For instance the new NAD C388 (first one I googled!) has these specs:

IHF Dynamic Power:
8 Ohm 250W
4 Ohm 350W
2 Ohm 400W


So I guess - just to remove any possible confounding factors (especially as we are dealing with a dB here, and a dB there!)

But you are probably right - just me being overly cautious.
 
William - a couple of comments.

First, thanks for the measurements. The more data we get on different arrangements and with different sizes of drivers the better we will be able to understand what is going on. I hope to make my own set of measurements with a pair of 15" drivers in the next day or so.

The plot with the drivers sealed in a tube vs nude suggests to me this arrangement is behaving as though there is a slug of air simply moving back and forth between the two drivers, when they are mounted reasonably close together, not two different to b. in this image:
[image]
The top plot also suggests this is true up until it all falls apart around when the spacing aproaches the chassis diameter.[/image]
[image]
I think we have to be careful at this point to draw conclusions. The dip could be related to the chassis diamater, or it could be that the distance means that, at that frequency, the sources are no longer "acoustically close", which was an underlying assumption in SL's model. Measurements over the same range of separation but with e.g. larger drivers might be able to differentiate between these two possibilities.

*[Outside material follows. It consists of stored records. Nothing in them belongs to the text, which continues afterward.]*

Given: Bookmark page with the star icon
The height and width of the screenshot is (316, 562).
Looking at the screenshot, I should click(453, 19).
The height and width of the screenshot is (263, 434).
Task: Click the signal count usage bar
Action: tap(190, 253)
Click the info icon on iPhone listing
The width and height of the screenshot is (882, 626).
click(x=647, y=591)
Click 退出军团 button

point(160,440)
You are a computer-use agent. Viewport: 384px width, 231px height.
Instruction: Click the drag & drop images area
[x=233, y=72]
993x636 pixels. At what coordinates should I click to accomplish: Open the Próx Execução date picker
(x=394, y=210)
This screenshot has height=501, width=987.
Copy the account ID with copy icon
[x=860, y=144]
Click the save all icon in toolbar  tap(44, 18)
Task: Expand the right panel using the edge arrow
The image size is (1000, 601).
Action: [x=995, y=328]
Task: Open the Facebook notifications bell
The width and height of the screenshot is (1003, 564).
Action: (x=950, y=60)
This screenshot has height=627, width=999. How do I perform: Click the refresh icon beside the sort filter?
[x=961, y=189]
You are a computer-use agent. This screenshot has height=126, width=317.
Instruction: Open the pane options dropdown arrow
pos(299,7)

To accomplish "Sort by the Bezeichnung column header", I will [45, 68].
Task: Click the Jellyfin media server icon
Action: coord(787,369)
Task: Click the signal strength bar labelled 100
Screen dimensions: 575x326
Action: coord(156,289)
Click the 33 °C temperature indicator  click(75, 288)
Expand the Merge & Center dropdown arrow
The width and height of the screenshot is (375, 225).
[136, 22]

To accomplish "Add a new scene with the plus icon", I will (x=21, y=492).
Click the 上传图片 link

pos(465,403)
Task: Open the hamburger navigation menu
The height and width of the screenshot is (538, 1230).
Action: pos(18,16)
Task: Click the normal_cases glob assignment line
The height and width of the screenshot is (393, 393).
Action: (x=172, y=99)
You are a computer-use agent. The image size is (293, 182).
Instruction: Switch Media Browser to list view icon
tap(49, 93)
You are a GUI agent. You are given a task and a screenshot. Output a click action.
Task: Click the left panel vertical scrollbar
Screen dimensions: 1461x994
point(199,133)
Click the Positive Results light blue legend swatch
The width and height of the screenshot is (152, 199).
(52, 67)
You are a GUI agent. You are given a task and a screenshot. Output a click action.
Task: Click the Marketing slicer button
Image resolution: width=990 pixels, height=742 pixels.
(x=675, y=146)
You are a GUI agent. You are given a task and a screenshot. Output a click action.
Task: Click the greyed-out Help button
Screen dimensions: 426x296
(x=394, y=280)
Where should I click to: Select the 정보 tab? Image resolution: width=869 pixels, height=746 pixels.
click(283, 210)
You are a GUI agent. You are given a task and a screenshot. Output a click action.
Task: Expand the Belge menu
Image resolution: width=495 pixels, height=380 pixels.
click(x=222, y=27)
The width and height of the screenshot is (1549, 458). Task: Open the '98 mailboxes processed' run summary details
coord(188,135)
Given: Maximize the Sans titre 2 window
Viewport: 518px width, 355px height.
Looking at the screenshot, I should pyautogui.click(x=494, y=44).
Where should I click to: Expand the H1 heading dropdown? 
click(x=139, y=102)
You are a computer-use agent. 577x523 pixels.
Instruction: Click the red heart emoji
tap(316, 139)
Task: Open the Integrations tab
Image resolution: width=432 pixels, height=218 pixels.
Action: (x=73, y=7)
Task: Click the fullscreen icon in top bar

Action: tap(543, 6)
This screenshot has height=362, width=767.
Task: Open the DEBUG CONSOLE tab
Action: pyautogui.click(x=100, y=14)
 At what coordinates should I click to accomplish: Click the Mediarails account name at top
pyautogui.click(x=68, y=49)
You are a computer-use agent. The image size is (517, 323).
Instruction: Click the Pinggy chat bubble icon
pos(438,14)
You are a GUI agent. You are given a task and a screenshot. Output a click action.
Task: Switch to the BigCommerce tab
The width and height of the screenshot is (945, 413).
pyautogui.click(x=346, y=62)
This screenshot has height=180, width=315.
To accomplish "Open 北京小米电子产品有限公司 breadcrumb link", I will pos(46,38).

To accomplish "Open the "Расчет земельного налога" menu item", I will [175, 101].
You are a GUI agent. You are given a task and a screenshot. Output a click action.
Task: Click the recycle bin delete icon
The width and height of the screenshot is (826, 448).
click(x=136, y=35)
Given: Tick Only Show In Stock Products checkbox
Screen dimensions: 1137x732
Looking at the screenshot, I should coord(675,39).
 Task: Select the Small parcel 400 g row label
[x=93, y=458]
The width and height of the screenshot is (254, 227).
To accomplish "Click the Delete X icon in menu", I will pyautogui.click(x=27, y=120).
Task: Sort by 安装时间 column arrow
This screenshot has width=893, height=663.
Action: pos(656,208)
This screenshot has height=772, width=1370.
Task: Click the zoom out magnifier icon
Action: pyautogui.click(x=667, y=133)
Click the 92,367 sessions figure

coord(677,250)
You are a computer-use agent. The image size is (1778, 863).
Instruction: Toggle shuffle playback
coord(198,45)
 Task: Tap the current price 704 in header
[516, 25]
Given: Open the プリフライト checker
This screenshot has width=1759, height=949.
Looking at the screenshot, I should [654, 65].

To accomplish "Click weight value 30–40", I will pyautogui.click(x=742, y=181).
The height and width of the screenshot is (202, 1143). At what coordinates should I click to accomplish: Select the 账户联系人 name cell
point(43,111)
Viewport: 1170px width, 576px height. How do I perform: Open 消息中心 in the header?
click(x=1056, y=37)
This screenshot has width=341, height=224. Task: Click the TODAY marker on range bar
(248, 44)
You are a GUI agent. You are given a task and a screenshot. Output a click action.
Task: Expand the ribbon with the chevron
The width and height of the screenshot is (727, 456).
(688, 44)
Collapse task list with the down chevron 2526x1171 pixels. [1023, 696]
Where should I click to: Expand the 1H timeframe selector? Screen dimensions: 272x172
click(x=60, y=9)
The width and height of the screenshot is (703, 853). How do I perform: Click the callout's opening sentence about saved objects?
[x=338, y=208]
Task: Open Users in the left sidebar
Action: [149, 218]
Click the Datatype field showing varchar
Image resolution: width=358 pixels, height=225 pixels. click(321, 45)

I believe the measured gain is simply from the increased path length of driver one rear to driver two rear as opposed to driver one front to rear. Linkwitz calls this "D" in his calculations. A second driver, a larger baffle or a winged arrangement (eg H baffle) can be used to increase D. A second driver can only increase D by so much.

Attributing the effect to an increased rear-to-rear pathlength would seem to go against SL's model. I have pasted the page below. The separation distance between the driver centers (he uses d2 for that) does not contribute to the magnitude, H(f). Rather it is only d1, which is the effective front to back pathlength for a single driver. It seems counter-intuitive, but that is the result he presents.